Thursday, July 12, 2007


One year ago today I started a journey with no idea where it would take me. I just followed my guts and went ahead sharing my passion for bikes. Thousands of words, hundreds of pictures, 3 digital cameras, hundreds of contacts, over 230 000 hits and countless emails later, I am even more passionate about this endeavor.

A little over a year ago I had no clue what a blog was. A fortunate discussion with my cousin brought me into this fantastic cyber adventure. I started on the 13th of July thinking that it was a sign. My Grandfather's lucky number was 13 and he made it through 4 years overseas during World War 2 in one piece. Thanks Grandpa, it's going well. People told me I was crazy to give this information away freely but I figured that it could help out some people and I would be doing a good thing. Turns out I was right. A man in China being able to commute to work because he can maintain his bike, a single Mom in England who, to the eyes of her son, became a Hero because she was able to fix his rear wheel, a guy who decided to bike again because he figured out how to fix his ride or a kid that decided not to give up and followed his desire to repaint his bike are just a few examples of the positive feedback I have received.

These small events might seem like nothing, but they can have positive repercussions over a lifetime. Because of these small bites of information spread out there, somebody might be able to work and feed his family, have the admiration of a child for life, maybe avoid a heart attack or have the confidence to pursue whatever he/she wants. I am very aware of these possibilities. My day to day job has shown me that small events can have huge consequences in someones life. I feel privileged to be able to do this and I am very proud when ever I get an email telling me that this blog helped you out.

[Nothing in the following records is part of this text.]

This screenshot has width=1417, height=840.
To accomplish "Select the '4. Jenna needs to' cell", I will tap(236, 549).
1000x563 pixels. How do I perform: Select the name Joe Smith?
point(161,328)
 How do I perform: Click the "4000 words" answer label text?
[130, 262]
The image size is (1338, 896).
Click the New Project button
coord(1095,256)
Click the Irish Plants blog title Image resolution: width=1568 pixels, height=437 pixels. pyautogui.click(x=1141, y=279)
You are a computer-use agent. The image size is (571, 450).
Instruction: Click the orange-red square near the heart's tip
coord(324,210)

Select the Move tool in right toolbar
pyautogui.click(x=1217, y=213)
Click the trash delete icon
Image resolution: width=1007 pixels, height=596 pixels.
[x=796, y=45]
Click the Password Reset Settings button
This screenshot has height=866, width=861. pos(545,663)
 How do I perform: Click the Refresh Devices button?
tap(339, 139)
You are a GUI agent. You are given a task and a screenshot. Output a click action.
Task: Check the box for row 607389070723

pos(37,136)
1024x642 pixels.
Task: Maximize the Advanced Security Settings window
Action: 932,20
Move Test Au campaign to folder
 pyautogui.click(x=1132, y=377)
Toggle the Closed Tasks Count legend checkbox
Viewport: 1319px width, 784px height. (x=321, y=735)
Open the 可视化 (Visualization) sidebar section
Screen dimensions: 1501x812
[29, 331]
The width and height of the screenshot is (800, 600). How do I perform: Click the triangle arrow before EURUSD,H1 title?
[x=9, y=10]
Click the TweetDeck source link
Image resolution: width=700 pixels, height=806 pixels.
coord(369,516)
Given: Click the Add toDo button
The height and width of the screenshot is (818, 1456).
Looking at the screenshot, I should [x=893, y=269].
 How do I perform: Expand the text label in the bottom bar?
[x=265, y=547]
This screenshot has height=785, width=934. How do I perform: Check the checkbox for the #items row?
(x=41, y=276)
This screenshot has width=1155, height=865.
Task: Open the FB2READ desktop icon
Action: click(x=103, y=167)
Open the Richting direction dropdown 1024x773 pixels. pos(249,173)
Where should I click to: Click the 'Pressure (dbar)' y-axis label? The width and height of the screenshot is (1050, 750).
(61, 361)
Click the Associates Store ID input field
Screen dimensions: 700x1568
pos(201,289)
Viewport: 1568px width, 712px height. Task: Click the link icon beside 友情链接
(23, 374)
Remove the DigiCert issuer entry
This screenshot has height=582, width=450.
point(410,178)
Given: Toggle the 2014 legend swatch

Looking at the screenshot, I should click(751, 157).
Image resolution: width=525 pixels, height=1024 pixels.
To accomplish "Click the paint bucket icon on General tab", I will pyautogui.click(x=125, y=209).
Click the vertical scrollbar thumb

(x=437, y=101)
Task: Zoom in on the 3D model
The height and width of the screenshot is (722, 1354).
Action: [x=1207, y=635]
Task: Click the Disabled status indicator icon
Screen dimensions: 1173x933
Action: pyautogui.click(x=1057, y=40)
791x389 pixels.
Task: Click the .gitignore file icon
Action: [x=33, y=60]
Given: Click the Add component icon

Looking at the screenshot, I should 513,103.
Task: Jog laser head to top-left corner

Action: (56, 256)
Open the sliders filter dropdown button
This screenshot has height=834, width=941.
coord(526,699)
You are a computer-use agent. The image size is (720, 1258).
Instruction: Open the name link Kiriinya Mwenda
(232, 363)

To those who are here for the first time, welcome. Read, learn, get your hands dirty and don't ever quit. To those of you who have enjoyed this blog for a while, a thousand thank yous. Keep posted for more stuff, I'm not about to run out of things to write about and if you have a passion in life, share it with the world. You might make it a little better.

Until next time, ride safe and Godspeed!


Saturday, July 07, 2007


This post was motivated by 2 unrelated events that happened quite by fluke. First off I received an email from Jay Turnbull from CBC Radio concerning my previous post about bike theft prevention and ended up being invited on the Homerun show to talk about just that. I had to consider doing my homework on the subject even more to make sure I could answer any questions correctly right there on the spot. Less than 24 hours after, one of our readers made a comment in the above mentioned post about U-Locks being really easy to pick with a pen and to go out and buy a lock and chain instead. Iron Cross 87 even provided a Youtube link to such a video to prove his point, the message was received loud and clear man! I couldn't believe how easy it was and further research made me realize that the usual tubular lock associated with these U-Locks are pretty simple to pick with an available tool as well. I couldn't replicate the pen trick with my locks, but the fact that the tool to pick tubular locks was out there made me realize that I was easy prey.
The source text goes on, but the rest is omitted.